One of the most important elements of modern Computer Vision is the concept of image texture, or simply texture. Depending on the task at hand (e.g. image-based rendering, recognition, or segmentation, just to mention a few broad areas), several texture models have been proposed in the literature. An image texture originates through an image formation process that is typically very complex and not invertible. However, for image analysis purposes, most of the time it is not necessary to recover all the unknowns of a scene, and one can be content with reverting to a statistical analysis of the data. It is within this spirit that textures are seen as a spatial statistical repetition of image patterns. More formally, image textures can be seen as realizations from stochastic processes defined on a surface space, and the “repetition” property can be associated to the “stationarity” of the processes. What happens when these concepts are applied to video?

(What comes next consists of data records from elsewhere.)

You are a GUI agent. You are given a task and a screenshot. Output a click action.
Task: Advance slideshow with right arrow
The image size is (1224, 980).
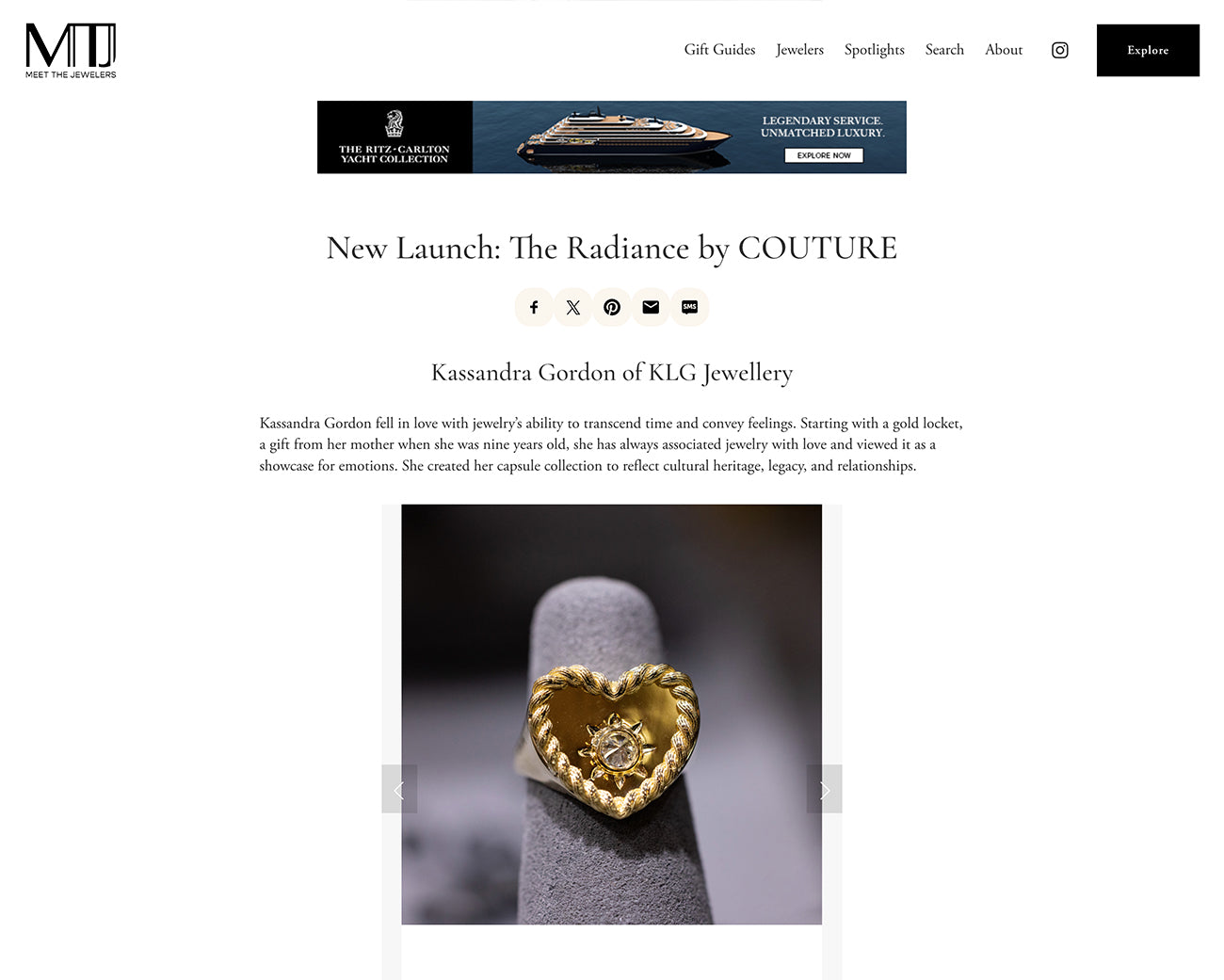pos(825,789)
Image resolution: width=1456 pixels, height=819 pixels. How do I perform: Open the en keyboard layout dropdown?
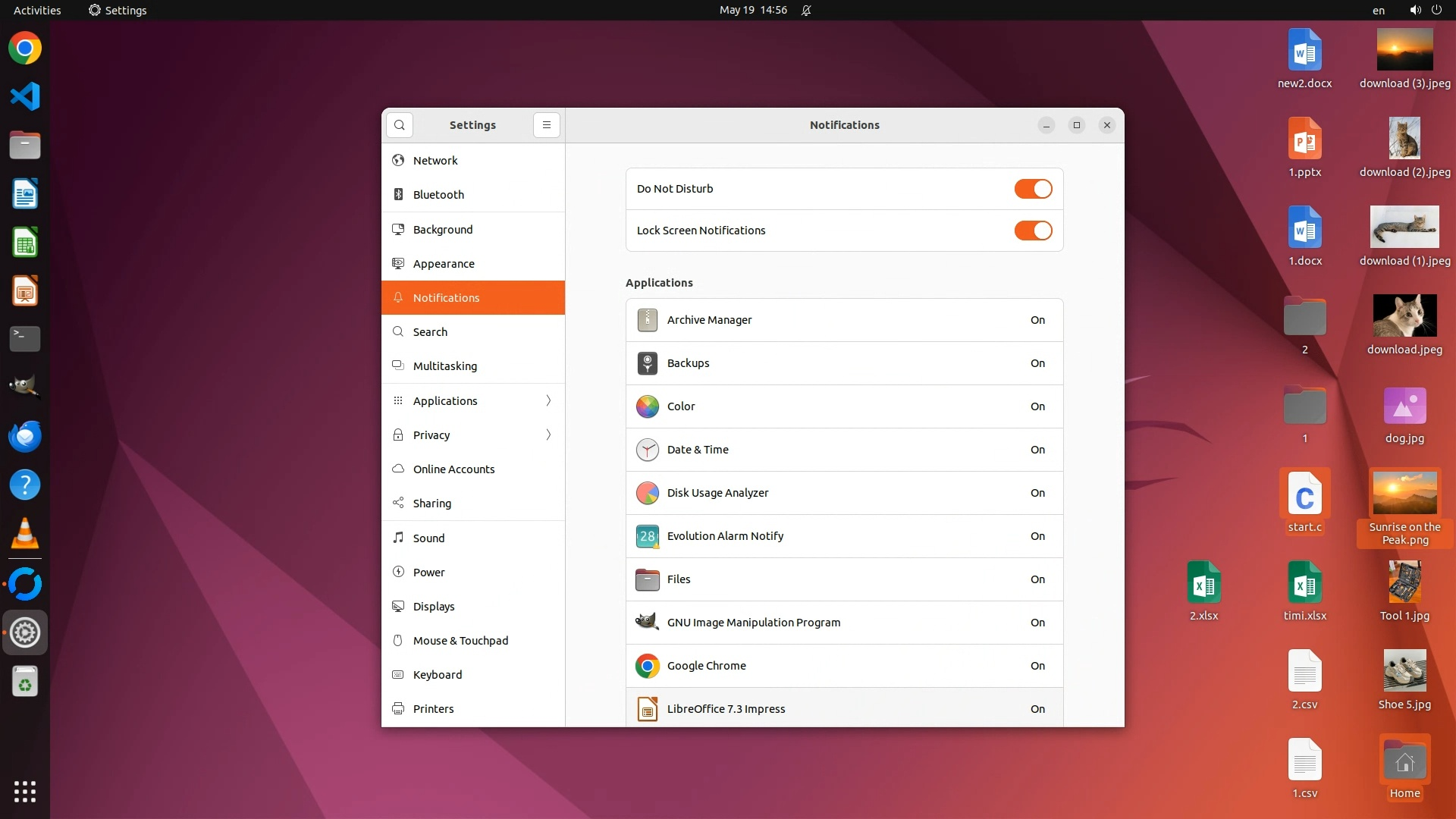(1378, 11)
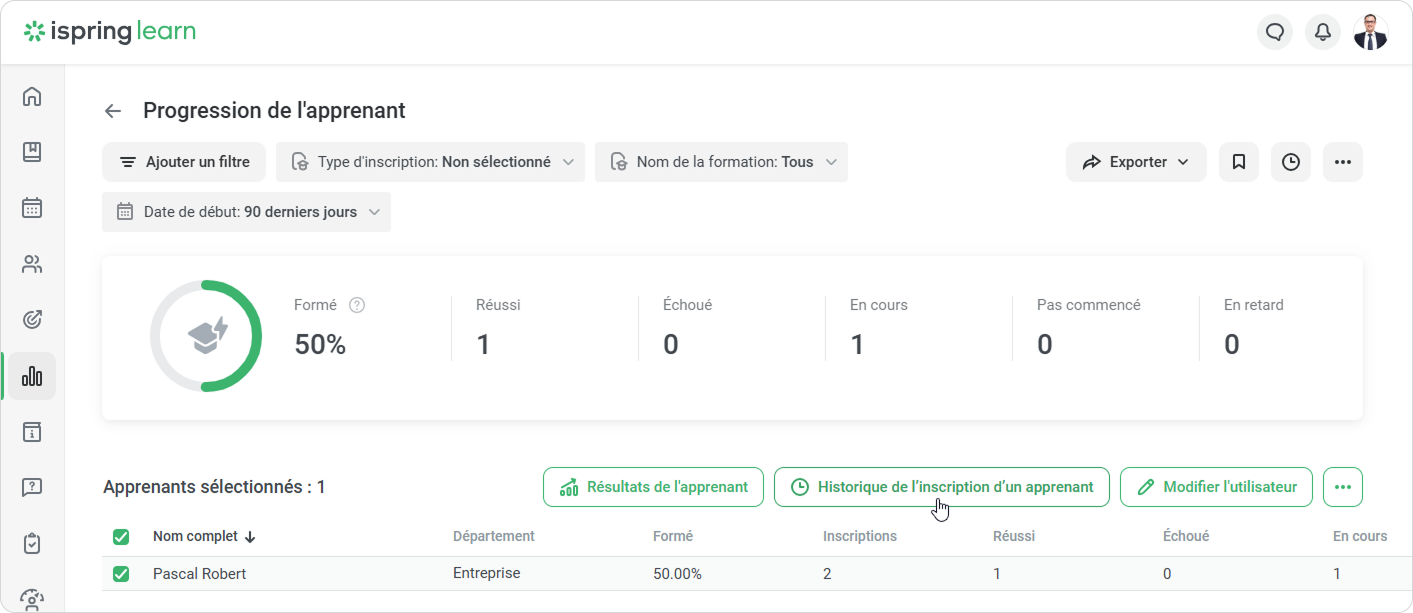Open the chat messages icon
The height and width of the screenshot is (613, 1413).
coord(1274,32)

Dynamic Textures: Modeling the Temporal Statistics
In nature there are plenty of scenes that originate video sequences showing temporal “repetition,” intended in a statistical sense. One could think of a flow of water, a fire, or a flow of car traffic or people walking. This kind of visual processes are now referred to as dynamic textures. (Doretto et al., 2003; Soatto et al., 2001) propose to study dynamic textures as stochastic processes that exhibit temporal stationarity, and introduce the use of linear dynamic systems for modeling their second-order statistical properties. They derived procedures for learning and simulating a dynamic texture model, and demonstrated its effectiveness in several cases using prediction error methods. The formalization is technically sound, and the model has been used in the literature to tackle many other problems by several other authors.
Dynamic Textures: Joint Modeling of Spatial and Temporal Statistics
In analyzing visual processes there may be portions of videos that can be modeled as dynamic textures, which means that they exhibit temporal stationarity. In addition to that, within a single frame they may also exhibit repetitions of the same patterns, like in image textures, which means that the visual process is spatially stationary as well. Therefore, it makes sense to design models that can capture the structure of the joint spatial, and temporal statistics, for the purpose of enabling recognition and segmentation. (Doretto et al., 2004) introduces a model for this kind of dynamic textures, which combines a tree representation of Markov random fields, for capturing the spatial stationarity, with linear dynamic systems, for capturing the temporal stationarity of the visual process. The effectiveness of the model is demonstrated by showing extrapolation of video in both space and time domains. The framework sets the stage for simultaneous segmentation and recognition of spatio-temporal events.
Dynamic Shape and Appearance: Joint Shape, Appearance, and Dynamics Modeling
Rather then attempting to model the temporal image variability of dynamic textures by capturing only how image intensities (appearance) vary over time, one could try to describe it by modeling how the shape of the scene varies. Both representations have advantages and limitations. For instance, the temporal variations of sharp edges are better captured by shape variation; however, this one cannot be used when a directional motion component is present, and appearance is the alternative. Therefore, exploiting the benefits of jointly modeling shape and appearance is very important, as it has been demonstrated for single images, but the extension to dynamic scenes (motion) was missing. (Doretto & Soatto, 2006; Doretto, 2005) address this issue, and propose to explain stationary image variability by means of the joint variability of shape and appearance akin to a temporal generalization of the well-known Active Appearance Models (AAMs). The issues of how much image variability should be modeled by shape, how much by appearance, how they vary over time (motion), and how appearance, shape and motion merge together, are addressed. The approach is capable of learning the temporal variation of higher-order image statistics, typical of videos containing sharp edge variation.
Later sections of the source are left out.